→ **Your goal**:
Look below for the line containing "Les campings FFCC"; from there through the line containing "Enter and register for free (323, 188)", both lines included, please set down each line exactly and nothing else.

→ **Entries provided**:
_ _ _ _ _
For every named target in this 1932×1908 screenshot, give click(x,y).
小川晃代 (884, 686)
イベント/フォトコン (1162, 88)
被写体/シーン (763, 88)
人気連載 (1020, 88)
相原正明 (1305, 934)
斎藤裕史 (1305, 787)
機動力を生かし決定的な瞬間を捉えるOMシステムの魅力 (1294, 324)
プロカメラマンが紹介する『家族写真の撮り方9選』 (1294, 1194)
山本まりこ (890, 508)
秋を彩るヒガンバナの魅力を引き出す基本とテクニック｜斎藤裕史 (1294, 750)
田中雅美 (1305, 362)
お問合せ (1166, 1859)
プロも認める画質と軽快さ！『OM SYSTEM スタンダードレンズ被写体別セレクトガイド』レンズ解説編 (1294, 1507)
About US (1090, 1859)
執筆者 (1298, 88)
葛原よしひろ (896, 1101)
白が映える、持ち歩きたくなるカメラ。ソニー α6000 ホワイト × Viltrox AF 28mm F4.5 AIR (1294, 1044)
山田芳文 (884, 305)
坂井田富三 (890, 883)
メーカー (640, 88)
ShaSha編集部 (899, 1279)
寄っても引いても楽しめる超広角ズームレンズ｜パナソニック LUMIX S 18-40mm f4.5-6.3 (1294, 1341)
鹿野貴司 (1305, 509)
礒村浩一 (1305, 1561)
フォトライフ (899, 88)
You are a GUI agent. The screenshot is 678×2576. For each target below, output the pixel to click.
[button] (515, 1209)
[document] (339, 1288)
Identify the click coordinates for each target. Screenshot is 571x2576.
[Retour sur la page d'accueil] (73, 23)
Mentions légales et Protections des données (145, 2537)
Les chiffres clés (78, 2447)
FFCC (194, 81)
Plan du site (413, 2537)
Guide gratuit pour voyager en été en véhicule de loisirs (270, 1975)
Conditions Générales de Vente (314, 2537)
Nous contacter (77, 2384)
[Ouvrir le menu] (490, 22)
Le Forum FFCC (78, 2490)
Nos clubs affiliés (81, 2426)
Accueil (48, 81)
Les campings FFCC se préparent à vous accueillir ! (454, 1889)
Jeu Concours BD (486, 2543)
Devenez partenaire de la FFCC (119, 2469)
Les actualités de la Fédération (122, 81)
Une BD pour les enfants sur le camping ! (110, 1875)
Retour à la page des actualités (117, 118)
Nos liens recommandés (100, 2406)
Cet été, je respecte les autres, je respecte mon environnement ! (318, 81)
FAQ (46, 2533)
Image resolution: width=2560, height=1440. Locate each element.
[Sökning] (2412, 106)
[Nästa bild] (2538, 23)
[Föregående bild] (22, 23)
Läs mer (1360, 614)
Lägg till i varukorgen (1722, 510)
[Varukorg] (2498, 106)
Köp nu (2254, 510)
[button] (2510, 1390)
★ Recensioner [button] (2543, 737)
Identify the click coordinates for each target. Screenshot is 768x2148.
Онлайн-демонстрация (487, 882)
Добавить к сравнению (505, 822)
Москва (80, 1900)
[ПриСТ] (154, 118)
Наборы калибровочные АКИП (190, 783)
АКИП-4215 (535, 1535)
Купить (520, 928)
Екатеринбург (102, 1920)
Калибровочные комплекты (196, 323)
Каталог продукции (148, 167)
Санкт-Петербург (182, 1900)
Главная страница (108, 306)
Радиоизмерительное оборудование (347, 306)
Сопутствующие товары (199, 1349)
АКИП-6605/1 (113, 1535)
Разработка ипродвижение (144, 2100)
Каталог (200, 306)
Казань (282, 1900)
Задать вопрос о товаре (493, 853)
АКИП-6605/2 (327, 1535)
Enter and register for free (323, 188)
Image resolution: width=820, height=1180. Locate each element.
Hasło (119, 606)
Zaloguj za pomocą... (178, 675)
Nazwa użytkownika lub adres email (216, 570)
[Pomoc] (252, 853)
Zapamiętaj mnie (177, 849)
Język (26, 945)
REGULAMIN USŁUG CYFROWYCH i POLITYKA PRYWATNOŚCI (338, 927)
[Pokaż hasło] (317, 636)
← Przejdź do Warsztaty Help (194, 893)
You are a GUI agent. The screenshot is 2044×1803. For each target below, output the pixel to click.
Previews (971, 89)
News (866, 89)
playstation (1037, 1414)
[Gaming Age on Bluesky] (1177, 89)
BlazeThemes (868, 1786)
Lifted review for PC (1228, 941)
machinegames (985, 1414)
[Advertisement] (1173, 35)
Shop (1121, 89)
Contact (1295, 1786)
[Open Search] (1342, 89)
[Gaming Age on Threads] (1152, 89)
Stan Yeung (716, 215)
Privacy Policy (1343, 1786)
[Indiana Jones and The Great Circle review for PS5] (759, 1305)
_ _ _ _ _
→ **Solution for this problem**:
Les campings FFCC se préparent à vous accueillir ! (454, 1889)
Jeu Concours BD (486, 2543)
Devenez partenaire de la FFCC (119, 2469)
Les actualités de la Fédération (122, 81)
Une BD pour les enfants sur le camping ! (110, 1875)
Retour à la page des actualités (117, 118)
Nos liens recommandés (100, 2406)
Cet été, je respecte les autres, je respecte mon environnement ! (318, 81)
FAQ (46, 2533)
Image resolution: width=2560, height=1440. Locate each element.
[Sökning] (2412, 106)
[Nästa bild] (2538, 23)
[Föregående bild] (22, 23)
Läs mer (1360, 614)
Lägg till i varukorgen (1722, 510)
[Varukorg] (2498, 106)
Köp nu (2254, 510)
[button] (2510, 1390)
★ Recensioner [button] (2543, 737)
Identify the click coordinates for each target. Screenshot is 768x2148.
Онлайн-демонстрация (487, 882)
Добавить к сравнению (505, 822)
Москва (80, 1900)
[ПриСТ] (154, 118)
Наборы калибровочные АКИП (190, 783)
АКИП-4215 (535, 1535)
Купить (520, 928)
Екатеринбург (102, 1920)
Калибровочные комплекты (196, 323)
Каталог продукции (148, 167)
Санкт-Петербург (182, 1900)
Главная страница (108, 306)
Радиоизмерительное оборудование (347, 306)
Сопутствующие товары (199, 1349)
АКИП-6605/1 (113, 1535)
Разработка ипродвижение (144, 2100)
Каталог (200, 306)
Казань (282, 1900)
Задать вопрос о товаре (493, 853)
АКИП-6605/2 (327, 1535)
Enter and register for free (323, 188)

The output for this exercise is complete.